Latar Balakang: Cedera iskemik-reperfusi adalah salah satu etiologi penting gagal ginjal akut dan sering menimbulkan kematian karena menimbulkan kerusakan tubulus. Gagal ginjal akut memiliki tingkat insidensi yang tinggi dan meningkat. Pasien yang selamat dari gagal ginjal akut mempunyai risiko lebih besar untuk mengalami gagal ginjal kronis dan end-stage renal disease (ESRD). Belum ditemukan obat yang efektif untuk mengatasinya. Dengan mengetahui mekanisme cedera iskemik-reperfusi ginjal secara lebih rinci dapat membantu penemuan pilihan terapi-terapi terbaru. Molekul proinflamatorik seperti ICAM-1 dan TLR-4 terbukti berperan pada cedera iskemik-reperfusi otak. Tujuan: Tujuan penelitian ini untuk melihat perubahan ekspresi ICAM-1, ekspresi TLR-4, dan cedera tubulus antara periode akut dan periode kronis cedera iskemik-reperfusi ginjal pada mencit. Metode: Lima belas mencit galur Swiss-Webster diberi perlakuan cedera ginjal iskemikreperfusi dengan penjepitan pedikel ginjal selama 30' diikuti reperfusi. Sampel dibagi dibagi menjadi grup sham operation (SO, n=5), IR1 (n=5), dan IR12 (n=5). Ekspresi gen diteliti dengan reverse transcriptase PCR lalu dihitung dengan software ImageJ. cedera tubulus diamati secara mikroskopis dengan pewarnaan PAS. Data diuji statistik dengan tes Kruskal Wallis atau one way ANOVA dengan signifikansi p<0,05. Hasil: Rerata ekspresi ICAM-1 grup SO (1,136±0,305) vs IR1 (1,315±0,078) vs IR12 (1,193±0,098), p= 0,227. Rerata ekspresi TLR-4 grup SO (1,022±0,109) vs IR1 (1,208±0,071) vs IR12 (1,197±0,088), p=0,025. Rerata skor cedera tubulus grup SO=1,13 (1,00-1,35) vs IR1=3,75 (3,46-4,00) vs IR12=3,02 (2,55-3,49), p=0,000. Kesimpulan: Ginjal yang mengalami cedera iskemik-reperfusi akan mengalami peningkatan ekspresi ICAM-1, TLR-4, dan cedera tubulus pada hari pertama dan diikuti penurunan pada hari kedua belas.

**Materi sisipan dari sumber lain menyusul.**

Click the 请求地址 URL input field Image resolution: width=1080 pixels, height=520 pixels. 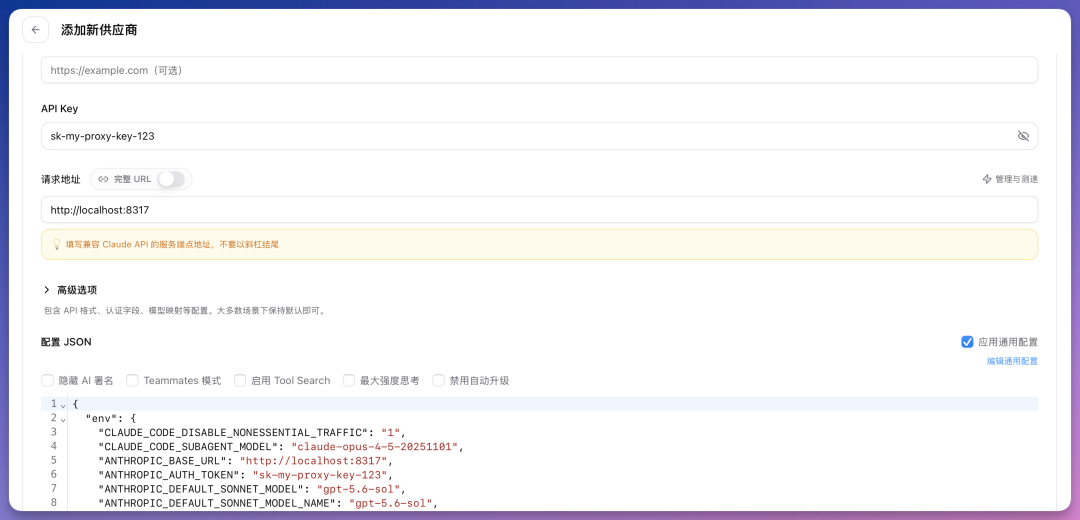pyautogui.click(x=539, y=210)
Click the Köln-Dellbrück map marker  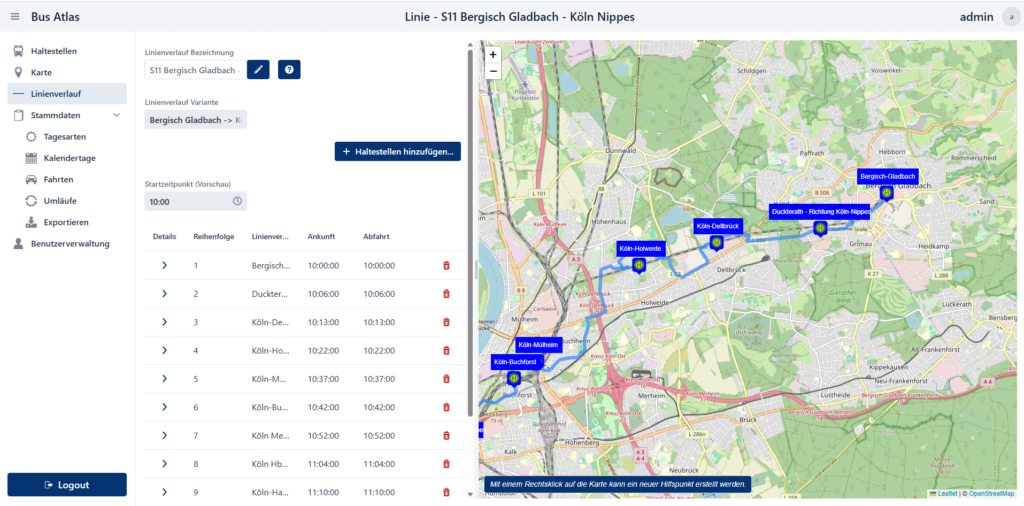716,242
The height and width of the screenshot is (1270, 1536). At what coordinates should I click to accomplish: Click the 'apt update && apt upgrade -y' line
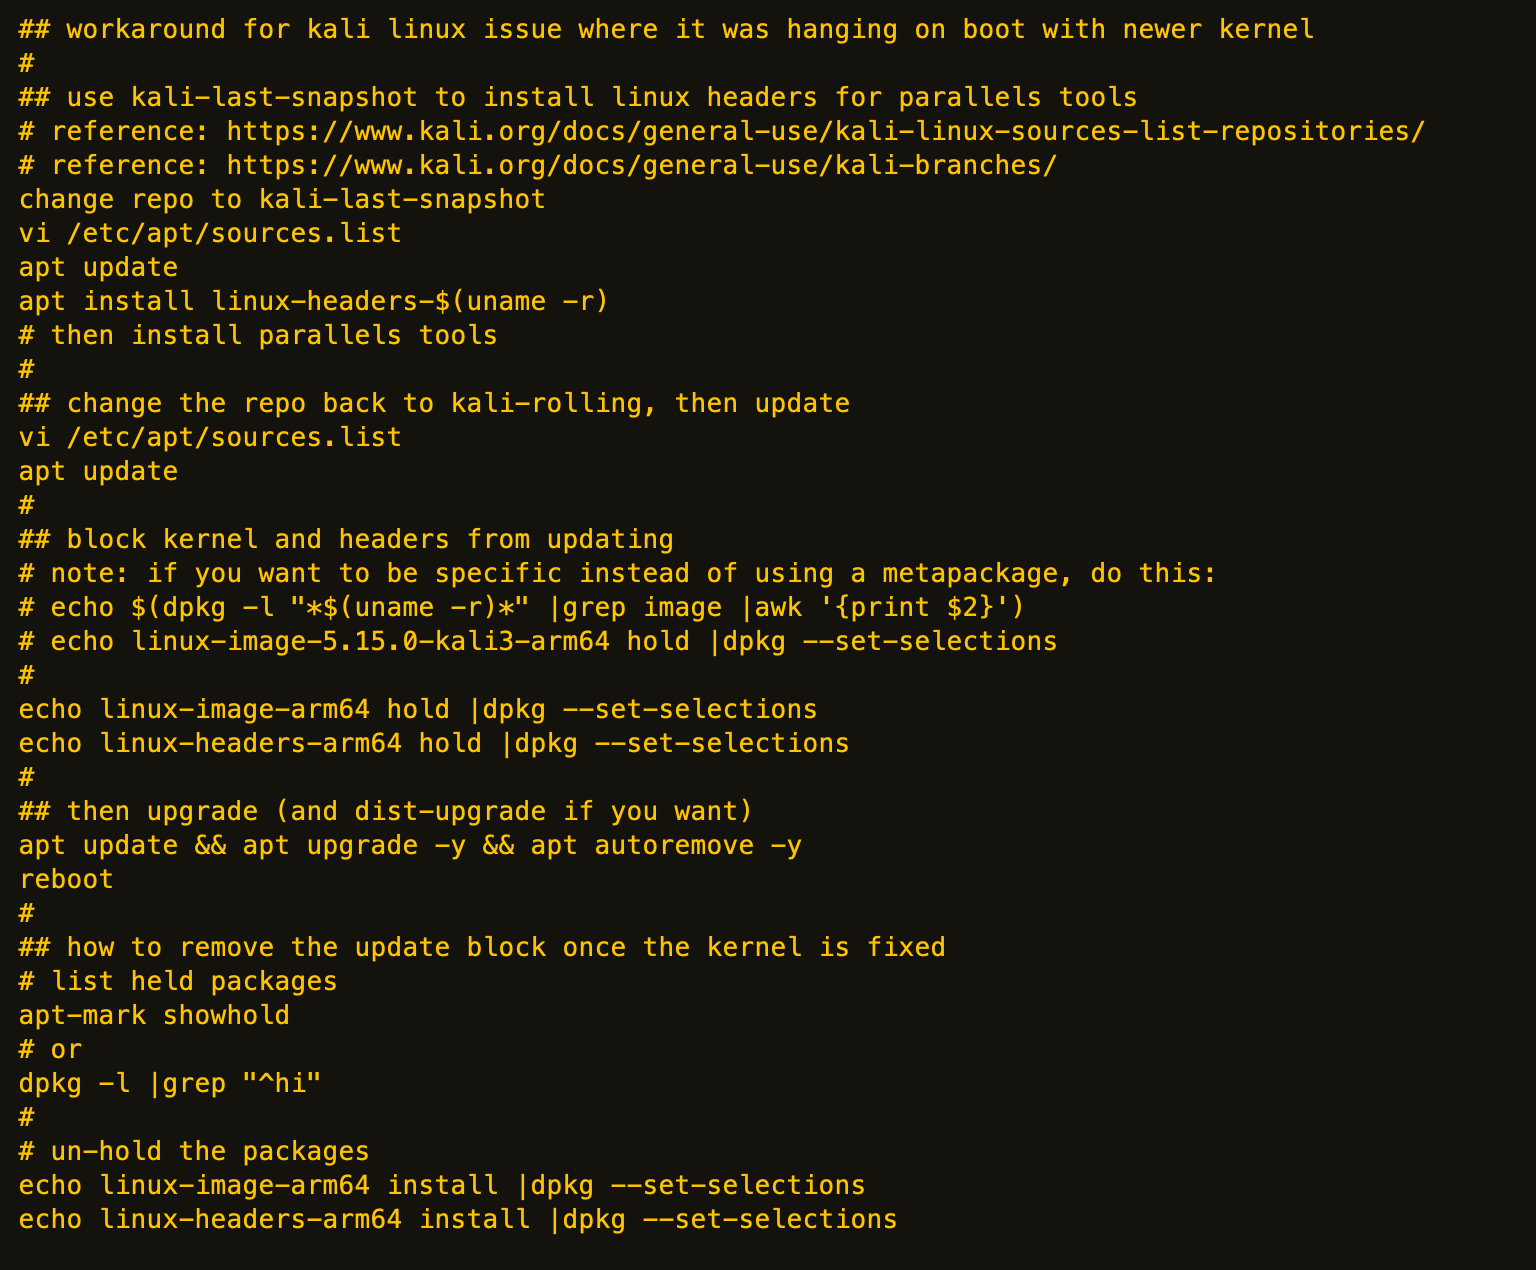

Background: Ischemic-reperfusion injury is one of the important causes of acute kidney injury (AKI) and has high mortality rate because it may induce tubular injury. AKI has high and increasing incidences. Survivors have more risk of developing chronic kidney disease (CKD) and end-stage renal disease (ESRD). Effective medication is not yet known. Understanding the exact mechanism of renal ischemic-reperfusion injury will help the discovery of new and more effective treatment. ICAM-1 and TLR-4 are found contributing in brain ischemic-reperfusion injury. Objectives: The objective of this research is to study the alteration of ICAM-1 expression, TLR-4 expression, and tubular injury between acute period and chronic period of renal ischemic reperfusion injury in mice. Method: Fifteen Swiss-Webster mice underwent renal ischemic-reperfusion injury by 30' renal pedicles clamping followed with reperfusion. Samples were divided into groups: Sham operation (SO, n=5), IR1 (n=5), dan IR12 (n=5). Gene expression were analyzed with reverse transcriptase PCR and then calculated with ImageJ software. Tubular injury were seen microscopically with PAS staining. Kruskal Wallis or one way ANOVA statistical test was used to test the significancy of the data. Significance value used is p<0,05. Results: Mean of the ICAM-1 expression is SO (1,136±0,305) vs IR1 (1,315±0,078) vs IR12 (1,193±0,098), p=0,227. Mean of TLR-4 expression is SO (1,022±0,109) vs IR1 (1,208±0,071) vs IR12 (1,197±0,088), p=0,025. Mean of tubular injury score is SO=1,13 (1,00-1,35) vs IR1=3,75 (3,46-4,00) vs IR12=3,02 (2,55-3,49), p=0,000. Conclusion: Renal ICAM-1 expression, TLR-4 expression, and tubular injury increases one day after renal ischemic-reperfusion injury and then decreases in day twelfth.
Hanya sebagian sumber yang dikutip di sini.